O sistema de reciclagem de embalagens, designado Volta, inicia a sua fase de implementação com o SDR. Este sistema visa recolher embalagens de bebidas de uso único, plástico e metal até três litros, processando-as numa máquina que devolve um reembolso de 10 cêntimos por unidade. O objetivo é alcançar 90% de reciclagem até 2029.
Cidadãos contactados pela Lusa, em centros comerciais da capital, elogiam a utilidade da iniciativa, mas mostram ceticismo sobre a eficiência. Muitos destacam o incentivo monetário como fator motivador para a participação diária.
No ponto de vista dos utilizadores, as máquinas imprimem o reembolso após esmagarem a embalagem. O funcionamento depende de embalagens com o símbolo Volta, inteiras, sem líquidos, com tampa e código de barras legível. Estão previstas 2.500 máquinas distribuídas pelo país.
Alguns residentes dizem que o impacto dependerá da localização e da disponibilidade de pontos de recolha.

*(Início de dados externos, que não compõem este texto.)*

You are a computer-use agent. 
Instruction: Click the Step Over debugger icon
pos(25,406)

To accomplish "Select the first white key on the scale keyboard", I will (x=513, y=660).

Também há quem defenda a inclusão de embalagens de vidro no sistema para ampliar a abrangência da reciclagem.
Outros procuraram desvios à proposta, considerando-a uma imposição ou questionando a utilidade prática apenas pelo valor de 10 cêntimos. Mesmo assim, muitos afirmam manter hábitos de separação do lixo já consolidados.
As primeiras máquinas já estão em funcionamento em alguns centros comerciais, como em Colombo, no parque de estacionamento, onde a instalação ocorreu mas ainda não operava na altura da verificação. Em Benfica, centros comerciais vivem a transição entre fases.
A partir de sexta-feira, apenas embalagens com o logótipo Volta, intactas, sem líquidos, com tampa e código de barras, serão aceites nas máquinas existentes. A transição mantém-se até 9 de agosto, altura em que se esperam máquinas plenamente operacionais.
Além das máquinas, o SDR prevê 8.000 pontos de recolha manual e 48 quiosques para grandes quantidades, colocados junto de supermercados. Enquanto as embalagens que entram agora não geram o reembolso, o pagamento direto ao consumidor não é exigido na compra.
O SDR já está implementado noutros países europeus, nomeadamente Alemanha, Áustria e Dinamarca, com volumes de recolha que ultrapassam dezenas de milhares de milhões de embalagens anuais. A iniciativa pretende adaptar-se ao contexto nacional com metas ambiciosas de reciclagem.